From a research standpoint, clinical studies that assess the effects of new ingredients will
be difficult to design because infants cannot be randomized to be formula fed or breastfed.
Furthermore, there may be significant non-nutritional confounding variables between the
groups, including, but not limited to, factors related to which mothers breastfeed. Finally,
human-milk composition varies considerably among individuals and within individuals over
time, while infant formula content remains constant.

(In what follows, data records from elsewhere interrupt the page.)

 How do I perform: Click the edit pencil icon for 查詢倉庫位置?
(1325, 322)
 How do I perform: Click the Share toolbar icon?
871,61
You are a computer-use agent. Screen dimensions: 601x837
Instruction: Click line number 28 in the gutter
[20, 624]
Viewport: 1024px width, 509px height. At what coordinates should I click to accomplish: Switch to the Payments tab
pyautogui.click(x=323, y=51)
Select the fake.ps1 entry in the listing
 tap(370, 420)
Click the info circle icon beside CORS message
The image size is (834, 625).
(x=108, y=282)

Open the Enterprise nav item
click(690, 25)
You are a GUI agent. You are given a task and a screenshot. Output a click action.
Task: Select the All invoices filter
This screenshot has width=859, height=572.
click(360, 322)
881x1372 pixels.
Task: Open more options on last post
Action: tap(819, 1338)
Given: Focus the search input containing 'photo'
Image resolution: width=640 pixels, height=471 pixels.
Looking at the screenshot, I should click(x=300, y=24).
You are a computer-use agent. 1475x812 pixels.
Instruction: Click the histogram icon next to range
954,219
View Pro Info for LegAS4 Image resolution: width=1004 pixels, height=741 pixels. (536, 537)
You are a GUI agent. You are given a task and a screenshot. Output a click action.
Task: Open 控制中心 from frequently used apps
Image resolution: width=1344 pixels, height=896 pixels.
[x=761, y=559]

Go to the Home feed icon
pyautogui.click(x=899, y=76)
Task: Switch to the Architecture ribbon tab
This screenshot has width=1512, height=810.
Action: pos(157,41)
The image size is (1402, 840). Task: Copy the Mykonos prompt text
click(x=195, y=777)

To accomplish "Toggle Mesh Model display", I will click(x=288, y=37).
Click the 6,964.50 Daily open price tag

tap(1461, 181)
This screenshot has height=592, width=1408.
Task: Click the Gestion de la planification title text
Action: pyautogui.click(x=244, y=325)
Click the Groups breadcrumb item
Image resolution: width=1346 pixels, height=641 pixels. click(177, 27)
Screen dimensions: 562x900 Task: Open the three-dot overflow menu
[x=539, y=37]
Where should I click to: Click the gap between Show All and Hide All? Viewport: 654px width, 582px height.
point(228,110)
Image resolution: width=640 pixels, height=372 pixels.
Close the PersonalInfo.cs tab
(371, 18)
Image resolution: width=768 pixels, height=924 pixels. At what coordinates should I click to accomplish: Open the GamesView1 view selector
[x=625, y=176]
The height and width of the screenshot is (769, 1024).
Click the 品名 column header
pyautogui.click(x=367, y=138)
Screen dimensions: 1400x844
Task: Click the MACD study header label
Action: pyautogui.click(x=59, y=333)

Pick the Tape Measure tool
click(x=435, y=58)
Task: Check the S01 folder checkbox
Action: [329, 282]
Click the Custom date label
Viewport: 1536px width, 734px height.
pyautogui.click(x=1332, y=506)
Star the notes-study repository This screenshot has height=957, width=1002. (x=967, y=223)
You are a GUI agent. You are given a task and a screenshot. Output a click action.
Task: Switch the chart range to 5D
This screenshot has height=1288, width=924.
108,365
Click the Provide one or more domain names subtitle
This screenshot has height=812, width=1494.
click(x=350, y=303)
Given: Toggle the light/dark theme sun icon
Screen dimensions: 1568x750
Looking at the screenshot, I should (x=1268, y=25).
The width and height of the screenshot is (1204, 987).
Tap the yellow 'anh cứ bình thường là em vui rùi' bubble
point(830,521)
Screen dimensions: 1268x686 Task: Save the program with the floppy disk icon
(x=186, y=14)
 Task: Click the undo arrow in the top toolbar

The committee anticipates that manufacturers will wish to add both ingredients that are
currently contained in human milk, but not in formulas (e.g., LC-PUFAs), and those not
found in human milk (e.g., prebiotics) to enhance the performance of formulas to a level at
or nearer to human milk. Thus a breastfed control group should be part of experimental
designs to assess the addition of ingredients new to infant formulas in order to provide a
performance standard.
From a regulatory standpoint, the effect of an ingredient new to infant formulas is
usually driven by a manufacturer
’
s desire to produce products that mimic the advantages of
breastfeeding. This motivation implies that formula in its current state is inferior (e.g., relatively neurologically or immunologically less beneficial, although not necessarily unsafe) when compared with human milk. Thus the safety (and efficacy) of any addition of an ingredient new to infant formulas will need to be judged against two control groups: one fed the previous iteration of the formula without the added ingredient, and one breastfed.